Copy word for word the part of the judgment excerpt starting with "The detailed background" and going on through "of order under section 382(2).".

───── Supplied passage

I note also Mellor J’s observation in Golding at [31] that applications under the section will depend on their own facts.

FCA’s Resources

17.

Mr Day submitted that a particular concern for the FCA is that distribution orders do not contain directions for investors to prove losses to the FCA analogous to creditors proving in an insolvency. The FCA does not have the resources to adjudicate upon individual claims for compensation; realistically, it is only able to proceed on the basis of the information gathered in the enforcement action that led to the restitutionary payment. I accept that that is a proper concern and that, following the principles from the cases to which I have referred, a direction for distribution may properly not contain any direction for individuals to prove losses.

Synergy

18.

The detailed background to the Synergy investigation, the proceedings that led to Master Teverson’s Order and the sale of the underlying land is set out in the first witness statement of Andrew Slavin, an employee of the FCA, dated 6 October 2022.

Jurisdiction

19.

There is a preliminary jurisdictional issue about whether any directions for distribution can be given in Synergy under section 382(3) of FSMA. This is because the sum received by the FCA from the sale of the Land was not paid under section 382(2) but rather pursuant to Mr Exall’s undertaking given in the consent order made by Master Teverson to which I have referred.

20.

A similar jurisdictional issue arose in Paradigm (also a landbanking case) where the sum received had been paid to the FCA by liquidators of the landbanking company rather than by way of order under section 382(2).

21.

Mr Kimbell concluded that it was not right to construe section 382(3) as limited to cases where the court had made an order under section 382(2) and that as a matter of statutory construction, section 382(3) is engaged whenever FCA has “properly receive[d] money arising out of a claim under section 383(2) [sic]” (at [42]).

22.

In Synergy, the sums were paid under a consent order compromising a claim. The order gave liberty to apply for directions to make payment of sums received pursuant to section 382(3) which must mean that the parties understood that those sums would be paid or arise out of a claim under section 382(1) for an order under section 382(2).

23.

I adopt the construction of Mr Kimbell in Paradigm and conclude that this Court has jurisdiction to make directions under 382(3) in Synergy.

──────────
───── Data for analysis

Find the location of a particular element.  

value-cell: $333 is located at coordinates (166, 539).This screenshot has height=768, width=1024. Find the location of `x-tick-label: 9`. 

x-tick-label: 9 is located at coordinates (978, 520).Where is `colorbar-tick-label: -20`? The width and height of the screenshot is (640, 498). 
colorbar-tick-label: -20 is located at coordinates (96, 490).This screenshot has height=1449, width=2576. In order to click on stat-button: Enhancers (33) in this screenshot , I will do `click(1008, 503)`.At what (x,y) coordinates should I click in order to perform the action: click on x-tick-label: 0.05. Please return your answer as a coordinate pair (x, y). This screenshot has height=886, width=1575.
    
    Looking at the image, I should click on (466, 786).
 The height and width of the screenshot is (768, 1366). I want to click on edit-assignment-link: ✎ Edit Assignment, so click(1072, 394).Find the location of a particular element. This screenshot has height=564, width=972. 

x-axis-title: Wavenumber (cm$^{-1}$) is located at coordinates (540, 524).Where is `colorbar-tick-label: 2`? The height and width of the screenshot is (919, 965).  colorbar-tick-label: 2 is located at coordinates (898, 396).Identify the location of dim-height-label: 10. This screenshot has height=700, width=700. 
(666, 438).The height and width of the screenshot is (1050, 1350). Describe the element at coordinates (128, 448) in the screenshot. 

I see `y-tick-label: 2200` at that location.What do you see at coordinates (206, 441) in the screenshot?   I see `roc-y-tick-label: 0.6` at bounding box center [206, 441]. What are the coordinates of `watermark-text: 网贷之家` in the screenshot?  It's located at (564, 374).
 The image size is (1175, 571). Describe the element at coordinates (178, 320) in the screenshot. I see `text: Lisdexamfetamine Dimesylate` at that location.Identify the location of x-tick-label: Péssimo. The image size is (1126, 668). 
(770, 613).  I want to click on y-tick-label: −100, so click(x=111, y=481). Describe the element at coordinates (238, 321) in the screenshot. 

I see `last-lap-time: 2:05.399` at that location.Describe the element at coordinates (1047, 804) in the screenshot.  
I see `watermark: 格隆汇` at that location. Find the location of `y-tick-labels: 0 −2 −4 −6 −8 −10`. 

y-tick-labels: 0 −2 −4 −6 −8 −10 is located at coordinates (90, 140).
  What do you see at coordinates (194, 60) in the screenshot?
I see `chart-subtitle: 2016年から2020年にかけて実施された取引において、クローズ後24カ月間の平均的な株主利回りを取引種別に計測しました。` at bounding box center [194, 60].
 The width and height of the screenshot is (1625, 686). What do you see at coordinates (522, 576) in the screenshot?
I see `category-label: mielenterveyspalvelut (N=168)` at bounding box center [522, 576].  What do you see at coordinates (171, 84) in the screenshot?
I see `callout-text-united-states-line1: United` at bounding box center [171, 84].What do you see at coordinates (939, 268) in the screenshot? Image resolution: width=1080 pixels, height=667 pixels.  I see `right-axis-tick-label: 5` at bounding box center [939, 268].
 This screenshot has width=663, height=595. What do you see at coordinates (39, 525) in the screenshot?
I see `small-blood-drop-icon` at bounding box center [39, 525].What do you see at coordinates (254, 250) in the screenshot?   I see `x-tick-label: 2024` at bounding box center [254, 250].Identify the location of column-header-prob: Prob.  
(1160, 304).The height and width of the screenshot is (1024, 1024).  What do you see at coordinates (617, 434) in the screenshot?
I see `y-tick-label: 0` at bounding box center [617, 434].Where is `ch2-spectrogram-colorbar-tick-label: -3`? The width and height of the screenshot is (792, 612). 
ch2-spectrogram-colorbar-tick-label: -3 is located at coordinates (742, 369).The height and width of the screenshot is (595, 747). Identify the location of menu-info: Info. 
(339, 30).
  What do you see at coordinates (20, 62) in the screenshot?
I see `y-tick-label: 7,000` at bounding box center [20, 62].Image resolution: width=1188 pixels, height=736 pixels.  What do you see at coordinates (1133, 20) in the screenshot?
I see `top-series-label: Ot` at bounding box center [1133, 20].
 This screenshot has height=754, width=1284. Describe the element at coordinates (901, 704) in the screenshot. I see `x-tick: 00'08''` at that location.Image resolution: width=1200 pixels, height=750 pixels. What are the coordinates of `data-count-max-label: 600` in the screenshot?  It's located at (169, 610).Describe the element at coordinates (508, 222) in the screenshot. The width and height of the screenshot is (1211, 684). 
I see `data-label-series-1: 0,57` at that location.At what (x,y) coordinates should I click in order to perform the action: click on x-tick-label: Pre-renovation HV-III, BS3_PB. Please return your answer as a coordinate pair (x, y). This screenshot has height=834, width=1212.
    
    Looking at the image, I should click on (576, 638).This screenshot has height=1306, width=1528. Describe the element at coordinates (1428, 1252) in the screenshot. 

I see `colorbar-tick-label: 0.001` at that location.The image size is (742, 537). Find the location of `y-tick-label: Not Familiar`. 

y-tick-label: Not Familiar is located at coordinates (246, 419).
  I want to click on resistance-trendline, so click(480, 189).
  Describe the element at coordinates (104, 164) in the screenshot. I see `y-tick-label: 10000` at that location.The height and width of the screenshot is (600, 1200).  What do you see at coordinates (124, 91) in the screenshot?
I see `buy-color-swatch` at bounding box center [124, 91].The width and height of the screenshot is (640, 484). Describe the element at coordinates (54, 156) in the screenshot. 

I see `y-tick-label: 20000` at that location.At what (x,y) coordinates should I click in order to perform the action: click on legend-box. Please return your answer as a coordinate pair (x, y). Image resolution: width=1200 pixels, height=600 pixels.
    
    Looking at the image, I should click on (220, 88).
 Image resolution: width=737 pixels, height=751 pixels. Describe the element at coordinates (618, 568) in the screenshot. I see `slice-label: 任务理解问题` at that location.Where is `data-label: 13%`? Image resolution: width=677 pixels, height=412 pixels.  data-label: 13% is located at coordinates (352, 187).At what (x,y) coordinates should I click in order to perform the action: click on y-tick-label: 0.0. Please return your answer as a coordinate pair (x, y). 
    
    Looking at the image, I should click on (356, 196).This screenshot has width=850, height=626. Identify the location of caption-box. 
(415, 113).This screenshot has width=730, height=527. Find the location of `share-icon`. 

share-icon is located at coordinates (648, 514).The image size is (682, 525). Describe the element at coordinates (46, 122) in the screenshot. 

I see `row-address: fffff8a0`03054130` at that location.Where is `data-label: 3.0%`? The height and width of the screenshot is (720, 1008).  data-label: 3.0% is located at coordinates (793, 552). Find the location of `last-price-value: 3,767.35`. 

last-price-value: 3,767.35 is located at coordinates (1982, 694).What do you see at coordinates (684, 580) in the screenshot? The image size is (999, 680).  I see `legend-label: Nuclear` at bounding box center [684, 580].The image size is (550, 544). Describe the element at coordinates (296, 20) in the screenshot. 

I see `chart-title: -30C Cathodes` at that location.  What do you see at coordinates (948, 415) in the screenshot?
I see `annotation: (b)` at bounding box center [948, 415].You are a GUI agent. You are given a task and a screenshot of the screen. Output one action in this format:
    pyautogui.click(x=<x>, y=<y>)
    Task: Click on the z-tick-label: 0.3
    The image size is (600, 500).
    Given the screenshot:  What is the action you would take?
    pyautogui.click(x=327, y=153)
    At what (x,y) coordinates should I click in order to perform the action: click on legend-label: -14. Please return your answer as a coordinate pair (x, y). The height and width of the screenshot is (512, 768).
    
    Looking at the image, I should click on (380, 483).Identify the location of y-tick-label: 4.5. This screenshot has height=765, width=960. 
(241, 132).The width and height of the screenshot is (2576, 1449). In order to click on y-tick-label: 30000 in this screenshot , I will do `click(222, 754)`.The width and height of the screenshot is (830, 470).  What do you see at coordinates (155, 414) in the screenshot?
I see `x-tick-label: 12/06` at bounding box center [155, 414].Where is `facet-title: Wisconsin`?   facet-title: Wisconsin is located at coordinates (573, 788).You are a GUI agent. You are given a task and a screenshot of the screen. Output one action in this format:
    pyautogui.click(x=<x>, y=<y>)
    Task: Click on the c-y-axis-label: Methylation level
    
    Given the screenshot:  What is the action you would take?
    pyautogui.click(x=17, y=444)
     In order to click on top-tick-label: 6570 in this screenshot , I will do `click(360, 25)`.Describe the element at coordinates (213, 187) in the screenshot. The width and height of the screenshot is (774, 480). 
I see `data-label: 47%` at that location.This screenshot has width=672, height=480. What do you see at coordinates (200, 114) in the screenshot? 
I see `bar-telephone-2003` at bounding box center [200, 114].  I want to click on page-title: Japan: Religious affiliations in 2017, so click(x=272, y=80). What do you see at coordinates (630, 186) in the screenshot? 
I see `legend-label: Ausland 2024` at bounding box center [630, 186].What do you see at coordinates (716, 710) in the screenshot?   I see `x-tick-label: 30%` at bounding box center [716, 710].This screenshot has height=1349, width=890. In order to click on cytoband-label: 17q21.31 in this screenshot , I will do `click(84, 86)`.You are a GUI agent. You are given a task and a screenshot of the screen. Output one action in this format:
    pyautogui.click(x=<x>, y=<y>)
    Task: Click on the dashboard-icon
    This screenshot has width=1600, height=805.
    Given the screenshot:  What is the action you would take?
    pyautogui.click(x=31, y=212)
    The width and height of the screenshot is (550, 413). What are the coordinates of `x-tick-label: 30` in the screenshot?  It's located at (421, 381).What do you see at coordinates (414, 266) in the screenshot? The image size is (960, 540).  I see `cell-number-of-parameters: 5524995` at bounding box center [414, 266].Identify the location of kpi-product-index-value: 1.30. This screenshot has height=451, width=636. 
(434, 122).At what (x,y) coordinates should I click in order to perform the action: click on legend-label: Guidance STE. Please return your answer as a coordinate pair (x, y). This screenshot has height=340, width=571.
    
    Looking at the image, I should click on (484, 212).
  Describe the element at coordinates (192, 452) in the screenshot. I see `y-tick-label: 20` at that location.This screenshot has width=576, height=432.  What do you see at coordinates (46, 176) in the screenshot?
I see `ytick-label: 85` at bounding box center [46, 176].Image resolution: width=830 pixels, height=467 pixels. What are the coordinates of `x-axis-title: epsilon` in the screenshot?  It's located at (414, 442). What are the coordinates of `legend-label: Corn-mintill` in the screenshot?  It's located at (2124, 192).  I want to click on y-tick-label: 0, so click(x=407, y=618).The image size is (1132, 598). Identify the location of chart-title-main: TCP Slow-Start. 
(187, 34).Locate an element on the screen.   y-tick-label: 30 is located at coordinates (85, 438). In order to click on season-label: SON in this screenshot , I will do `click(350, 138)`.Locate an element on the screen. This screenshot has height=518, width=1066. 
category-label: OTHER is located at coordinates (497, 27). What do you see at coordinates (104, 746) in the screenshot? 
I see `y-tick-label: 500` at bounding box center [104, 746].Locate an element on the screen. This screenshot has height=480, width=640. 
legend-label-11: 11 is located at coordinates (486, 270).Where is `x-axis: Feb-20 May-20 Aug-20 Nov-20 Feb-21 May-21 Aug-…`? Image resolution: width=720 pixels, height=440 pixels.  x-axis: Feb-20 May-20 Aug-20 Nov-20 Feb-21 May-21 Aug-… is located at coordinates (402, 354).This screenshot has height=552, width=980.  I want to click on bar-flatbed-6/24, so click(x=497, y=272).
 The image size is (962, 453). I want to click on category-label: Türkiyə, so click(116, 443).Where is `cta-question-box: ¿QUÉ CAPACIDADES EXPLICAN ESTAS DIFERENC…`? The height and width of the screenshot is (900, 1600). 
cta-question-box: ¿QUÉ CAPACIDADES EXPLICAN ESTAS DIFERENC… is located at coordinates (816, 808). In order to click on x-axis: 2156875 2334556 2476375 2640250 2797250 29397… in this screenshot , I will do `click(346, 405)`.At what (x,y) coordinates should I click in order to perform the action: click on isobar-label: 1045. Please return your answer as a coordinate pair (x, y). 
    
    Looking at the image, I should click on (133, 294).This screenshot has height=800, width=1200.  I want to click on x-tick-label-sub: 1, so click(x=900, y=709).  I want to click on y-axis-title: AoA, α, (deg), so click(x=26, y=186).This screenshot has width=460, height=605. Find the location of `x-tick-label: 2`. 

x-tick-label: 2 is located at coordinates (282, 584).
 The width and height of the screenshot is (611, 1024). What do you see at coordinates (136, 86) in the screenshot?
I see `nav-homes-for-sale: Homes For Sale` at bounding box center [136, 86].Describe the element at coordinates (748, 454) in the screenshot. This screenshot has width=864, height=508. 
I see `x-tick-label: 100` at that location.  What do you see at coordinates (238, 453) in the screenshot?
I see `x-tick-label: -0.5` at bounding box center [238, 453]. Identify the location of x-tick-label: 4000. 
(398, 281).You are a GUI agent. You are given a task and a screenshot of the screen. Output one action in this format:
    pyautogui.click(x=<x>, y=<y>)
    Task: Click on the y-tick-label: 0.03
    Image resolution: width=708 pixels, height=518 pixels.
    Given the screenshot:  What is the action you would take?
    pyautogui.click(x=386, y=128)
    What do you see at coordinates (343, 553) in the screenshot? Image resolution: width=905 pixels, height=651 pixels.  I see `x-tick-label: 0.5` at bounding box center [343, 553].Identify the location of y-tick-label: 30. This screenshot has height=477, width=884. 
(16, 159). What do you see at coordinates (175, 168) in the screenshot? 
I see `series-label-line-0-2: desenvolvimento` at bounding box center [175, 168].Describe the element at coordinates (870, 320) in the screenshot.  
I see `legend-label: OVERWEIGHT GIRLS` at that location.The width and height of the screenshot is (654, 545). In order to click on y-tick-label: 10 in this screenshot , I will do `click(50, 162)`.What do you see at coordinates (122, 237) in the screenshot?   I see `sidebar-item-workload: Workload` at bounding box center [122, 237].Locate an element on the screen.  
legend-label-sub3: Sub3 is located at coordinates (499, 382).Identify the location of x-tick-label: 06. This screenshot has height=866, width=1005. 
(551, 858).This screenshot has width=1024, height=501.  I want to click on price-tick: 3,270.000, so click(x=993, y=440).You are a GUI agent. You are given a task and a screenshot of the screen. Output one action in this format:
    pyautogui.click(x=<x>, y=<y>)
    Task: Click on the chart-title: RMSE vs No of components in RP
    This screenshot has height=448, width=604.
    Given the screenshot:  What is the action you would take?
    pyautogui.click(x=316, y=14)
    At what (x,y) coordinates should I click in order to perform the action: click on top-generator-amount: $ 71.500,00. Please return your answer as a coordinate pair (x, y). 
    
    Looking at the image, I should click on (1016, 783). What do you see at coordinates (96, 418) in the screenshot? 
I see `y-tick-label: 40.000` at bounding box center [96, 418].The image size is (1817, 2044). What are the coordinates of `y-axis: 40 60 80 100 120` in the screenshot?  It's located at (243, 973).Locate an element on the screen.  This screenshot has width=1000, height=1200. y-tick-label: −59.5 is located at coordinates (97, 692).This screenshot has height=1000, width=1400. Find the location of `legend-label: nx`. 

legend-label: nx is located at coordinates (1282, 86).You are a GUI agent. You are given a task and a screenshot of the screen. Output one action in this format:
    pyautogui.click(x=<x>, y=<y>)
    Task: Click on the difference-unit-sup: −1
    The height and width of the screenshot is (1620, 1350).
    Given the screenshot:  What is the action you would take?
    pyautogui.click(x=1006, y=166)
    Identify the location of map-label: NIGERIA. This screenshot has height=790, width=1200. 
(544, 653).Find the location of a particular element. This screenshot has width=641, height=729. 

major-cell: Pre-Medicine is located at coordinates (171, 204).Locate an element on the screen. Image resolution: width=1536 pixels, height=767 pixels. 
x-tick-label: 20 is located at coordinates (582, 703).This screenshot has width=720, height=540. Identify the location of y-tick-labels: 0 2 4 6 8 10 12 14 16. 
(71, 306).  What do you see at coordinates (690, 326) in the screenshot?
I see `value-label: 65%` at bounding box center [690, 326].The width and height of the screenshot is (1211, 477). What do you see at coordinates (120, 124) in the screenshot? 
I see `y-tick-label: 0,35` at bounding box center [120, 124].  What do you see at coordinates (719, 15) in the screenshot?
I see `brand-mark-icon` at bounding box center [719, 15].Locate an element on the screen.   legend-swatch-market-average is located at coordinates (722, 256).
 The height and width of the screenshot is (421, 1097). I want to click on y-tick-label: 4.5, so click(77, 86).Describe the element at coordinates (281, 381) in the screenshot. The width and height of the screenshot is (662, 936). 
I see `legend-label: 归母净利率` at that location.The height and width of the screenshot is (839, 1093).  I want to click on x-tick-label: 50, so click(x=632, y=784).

──────────

◆ **Finished task**
The detailed background to the Synergy investigation, the proceedings that led to Master Teverson’s Order and the sale of the underlying land is set out in the first witness statement of Andrew Slavin, an employee of the FCA, dated 6 October 2022.

Jurisdiction

19.

There is a preliminary jurisdictional issue about whether any directions for distribution can be given in Synergy under section 382(3) of FSMA. This is because the sum received by the FCA from the sale of the Land was not paid under section 382(2) but rather pursuant to Mr Exall’s undertaking given in the consent order made by Master Teverson to which I have referred.

20.

A similar jurisdictional issue arose in Paradigm (also a landbanking case) where the sum received had been paid to the FCA by liquidators of the landbanking company rather than by way of order under section 382(2).